De andere dame met hoofddoek, wist ook iets te bedenken. Ja, maar je moet toch nog je aardappelen schillen en dat is ook nog veel werk en dan moet het nog koken", zei ze.
Ik dacht, zo te horen zal het wel een boterham worden. De Sprinter stopt, ik moet eruit.
20. Oudste zoon maar eens verwend
Vandaag weer met de Sprinter gereisd.
Maar nu niet naar mijn werk. Ik ben gezellig gaan winkelen. Ik wilde ons eens verwennen, dus wat leuke kleren gekocht.
Dat doe je niet elke dag. Het was maar een paar haltes reizen. Nog nadenkend over wat ik gekocht had, had ik een fijn gevoel over mij. En dacht opeens, ik ga mijn oudste enige zoon eens verwennen.
En waarom dat ik dit deed.
hij is al weer twee jaar gescheiden, en wat vond ik dat erg, want ik hield ook van mijn schoondochter.

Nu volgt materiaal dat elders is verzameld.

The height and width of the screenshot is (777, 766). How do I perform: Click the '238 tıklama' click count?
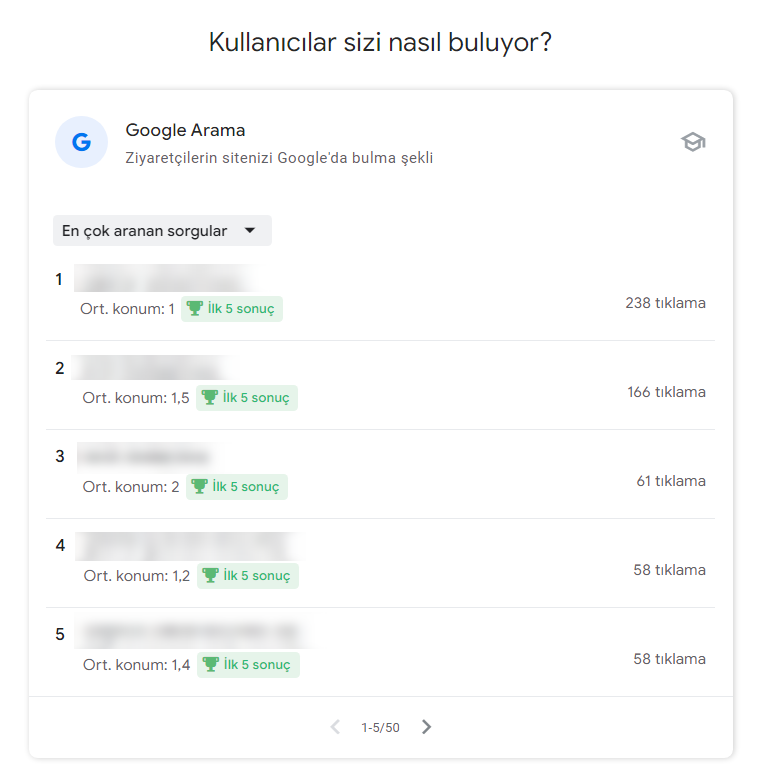(665, 303)
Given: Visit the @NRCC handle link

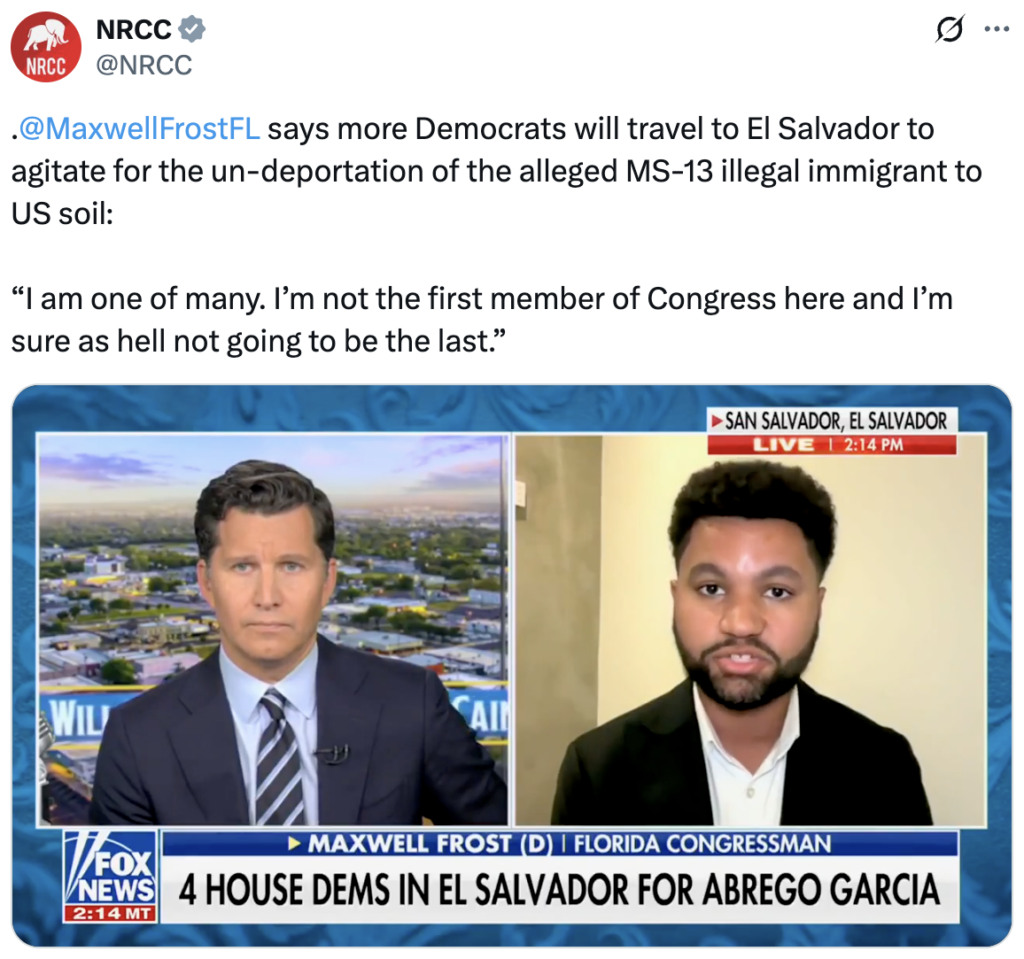Looking at the screenshot, I should tap(144, 65).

Nu woont hij weer alleen, in zijn gezellige huisje. Hij uit zich niet zoveel, wel heb ik gemerkt dat hij een hele moeilijke tijd achter de rug heeft. Hij slaat zich er goed doorheen.
Dus ik een mooie koffer gekocht, want hij gaat eerders met vakantie, het kan niet op, ook nog een paar gezellige T-shirts en ondergoed gekocht. Een leuk sportbroekje en drie paar sokken. Ik dacht, dat heeft hij allemaal hard nodig.
Toen ik thuis kwam, kon ik het niet voor me houden. Ik moest hem gelijk bellen, en met vreugde alles vertellen,
wat hem zeer blij maakte. Mams, ik kom vanavond naar U toe en ik ben benieuwd. Hij zei nog: "Heeft U een prijs gewonnen?"
Ik zit nu al te spinsen om zijn blijde gezicht vanavond te zien.
Mijn dochter is met vakantie, wij verzorgen haar katten en de plantjes. En dat 14 dagen lang, haar verras ik met haar huisjes schoon te maken en ik heb wat voor in haar keuken gekocht en natuurlijk een mooi veld-boeket neerzetten, waar zij erg van houdt. Dus dan heb ik twee blijde gezichten, en die van mijn schoonzoon niet te vergeten.